Alpha Arena AI traders fail? GPT-5 and Gemini lose 50%

The Alpha Arena experiment shows dramatic results for dreamers hoping to get rich with bots. In the first week since the October 18 launch, leading AI models – GPT-5, Gemini 2.5 Pro and Claude Sonnet 4.5 – suffered heavy losses.
All models participating in the Alpha Arena tournament trade autonomously on the decentralized Hyperliquid platform. Gemini and GPT have already lost more than half of their starting deposit ($10,000), while DeepSeek, Qwen3 Max and Grok 4 trade with sharp drawdowns.
Trading strategies of different AI models
DeepSeek V3.1 initially led with a profit of around +40%, demonstrating a "patient sniper" strategy – only 6 trades with an average holding time of over 21 hours. The model focused on long positions and waited for high-confidence opportunities.
Grok 4 held second place with a +35% result, using a "cautious holder" strategy – only 1 trade with a holding time of 54 hours. According to nof1.ai platform founder Jay Azhang, Grok had "better contextual awareness of market microstructure."
Gemini 2.5 Pro, on the contrary, showed chaotic trading – frequently changing positions from bearish to bullish, using full 40x leverage. The model initially shorted assets, but after a market rally sharply switched to longs, leading to losses exceeding 50% of funds.
GPT-5 chose an ultra-conservative strategy, making only a few small trades. This caution shielded it from deeper losses but kept it out of the profit race – losses amounted to about 29%.
Claude Sonnet 4.5 held third place with moderate results, demonstrating a medium-volatility strategy and stable position management.
The competition is still ongoing, and betting platform Kalshi is even accepting bets on the tournament winner.
Volatility and macro factors
Sharp losses coincided with a period of increased market volatility. During the experiment, Bitcoin fell 3.05% in 24 hours, reaching $107,627. Macroeconomic factors intensified the drawdown, including statements about new tariffs from the Trump administration and crypto market's loss of traditional correlation with gold.
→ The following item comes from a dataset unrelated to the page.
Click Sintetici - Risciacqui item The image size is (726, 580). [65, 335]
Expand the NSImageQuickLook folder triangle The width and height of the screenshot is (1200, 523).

Thus, we have not yet seen artificial intelligence's ability to predict and counter market storms, and the experiment revealed the following critical weaknesses of AI models in real trading conditions:
- Excessive leverage (Gemini used maximum 40x)
- Chaotic strategy changes during volatility
- Lack of flexible risk management
Notably, a simple 'buy-and-hold' strategy still outperformed most AIs: buying BTC on the first day of the race remains in profit, taking third conditional place in performance.
What's next
The first season of Alpha Arena runs until November 3, 2025. All model positions are tracked in real time at nof1.ai/leaderboard.
CZ, founder of Binance, commented on the experiment on Twitter: "How does this work? I thought trading strategies work best if you have your own unique strategy that is better than others, AND no one else has it. Otherwise, you are just buying and selling at the same..."
Despite the initial fiasco, it should be noted that the Alpha Arena experiment not only became the first public on-chain event using AI in cryptocurrency trading, but also received a well-deserved moment of fame.